Cultura
Para lidar com o trauma, a fantasia
O escritor Seiko Ito usa o terremoto e o tsunami de Fukushima como pontos de partida de sua narrativa


Nem sempre o realismo é a melhor maneira de se lidar, literariamente, com os traumas históricos. Alguns dos melhores romances sobre grandes episódios históricos se encaixam em gêneros como fantasia, horror e ficção científica.
O japonês Seiko Ito, nascido em 1961, conhecido também pelos trabalhos como rapper e artista multimídia, é um dos que se valem do insólito para investigar as feridas do seu país.

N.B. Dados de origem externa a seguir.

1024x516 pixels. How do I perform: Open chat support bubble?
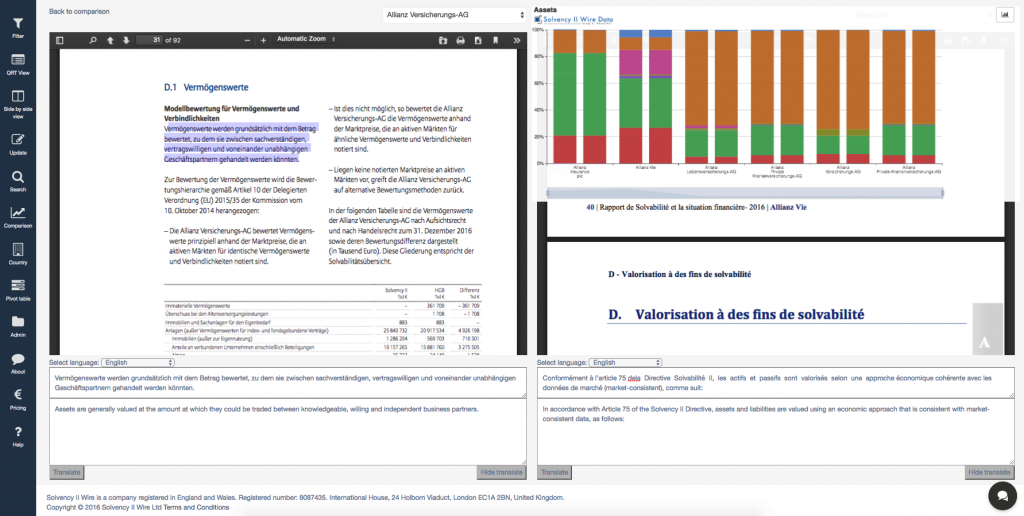(1000, 495)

A narrativa de Rádio Imaginação tem como catalisador o terremoto e o tsunami ocorridos em Fukushima, em março de 2011. Nesse cenário, uma estação de rádio surge do nada. De repente, ela começa a chegar às pessoas por meio de suas mentes. Que tipo de delírio coletivo seria esse?
Transitando entre o realismo e a fantasia, Ito está mais interessado em investigar as consequências de uma tragédia e explorar as maneiras pelas quais as pessoas lidam com a história do que em dar explicações.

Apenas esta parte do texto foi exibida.